With reference to this post,
A conjecture related to Viviani's theorem,
it was suggested (thanks to user Aretino) that, in the top picture (where the triangle is equilateral and the ellipse pass through two vertex of the triangle and tangent there to two sides), $P$ belongs to the arc of ellipse if $\gamma^2=2\alpha\beta$. Here, $\alpha,\beta,\gamma$ are the segments whose lengths are the distances of $P$ from each side.
My first question is:
How can I prove this?
The second question is related to the second picture:
Does $P'$ belong to the arc of circle if and only if $\gamma'^2=2\alpha'\beta'$?
Notice that, in the first picture the segments $\alpha,\beta,\gamma$ sum up to the altitude of the triangle, whereas, in the second one, the segments $\alpha',\beta',\gamma'$ sum up to the side of the triangle.
The most general issue is:
Is there any relationship between the two scenarios?
Answer
For the first part please refer to my answer to the original question. I will repeat here the argument for the second case, but there must be an error in your question, because the locus of points such that $\gamma'^2=2\alpha'\beta'$ is the same ellipse as in the answer to the first part. This is obvious, because
$\alpha'=(2/\sqrt3)\alpha$, $\beta'=(2/\sqrt3)\beta$,
$\gamma'=(2/\sqrt3)\gamma$.
A circle is indeed the locus of $P$ when $\gamma'^2=\alpha'\beta'$.
In this case it is easier to find the answer using cartesian orthogonal coordinates, with $x$ axis along side $AB$ of the triangle (see diagram below).
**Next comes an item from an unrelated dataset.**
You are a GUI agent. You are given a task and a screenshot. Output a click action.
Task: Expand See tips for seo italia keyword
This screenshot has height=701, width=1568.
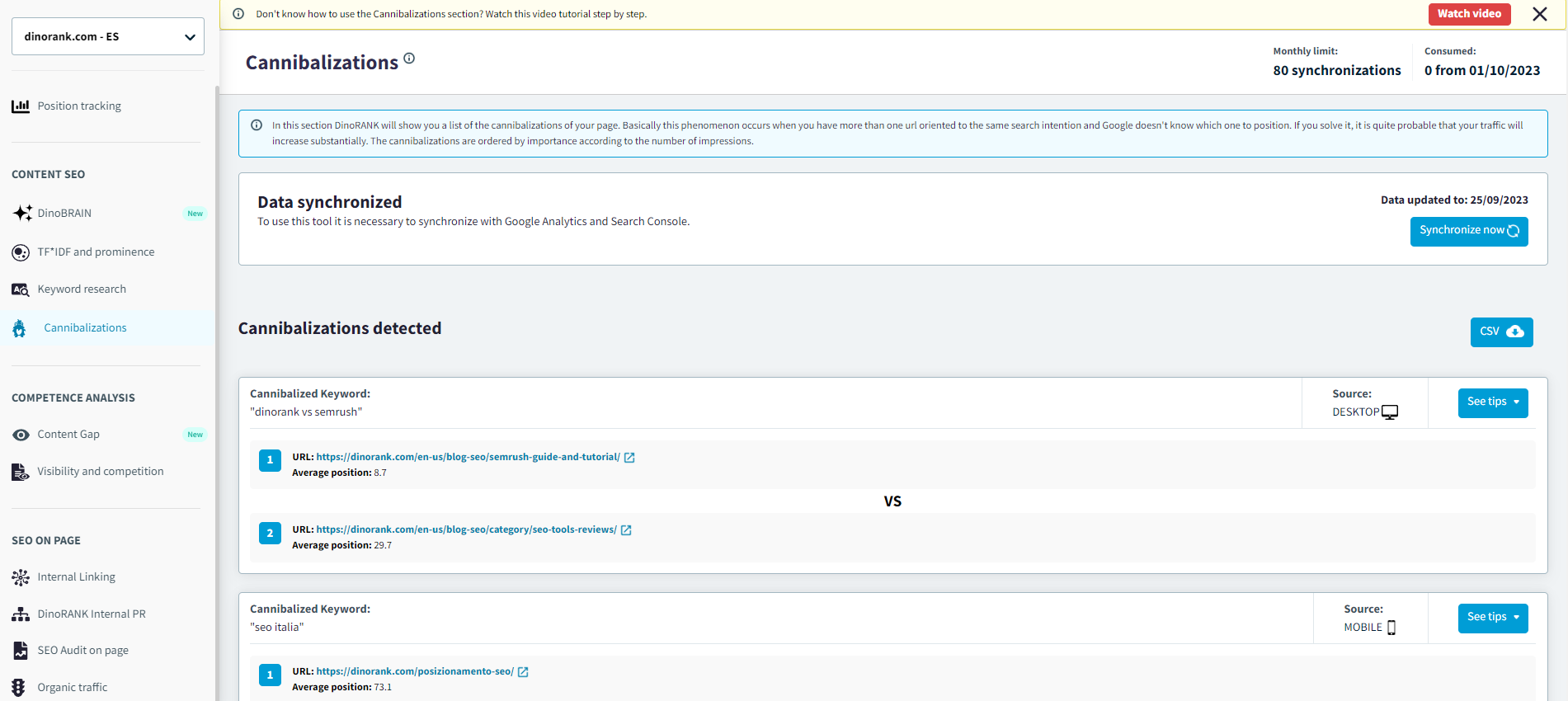(x=1492, y=618)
For simplicity I also set $AB=AC=1$.
Coordinates $(x,y)$ of point $P$ have a simple relation with $\alpha'$ and $\beta'$:
$$
y={\sqrt3\over2}\alpha',\quad x=\beta'+{1\over2}\alpha'
\quad\text{and}\quad
\gamma'=1-\alpha'-\beta'\quad
\text{by the given assumption.}
$$
Plugging these into $\gamma'^2=\alpha'\beta'$ gives a simple equation for $P$:
$$
(x-1)^2+\bigg(y-{1\over\sqrt3}\bigg)^2={1\over3}.
$$
This is the equation of a circle with center $O=(1,1/\sqrt3)$ and radius $1/\sqrt3$.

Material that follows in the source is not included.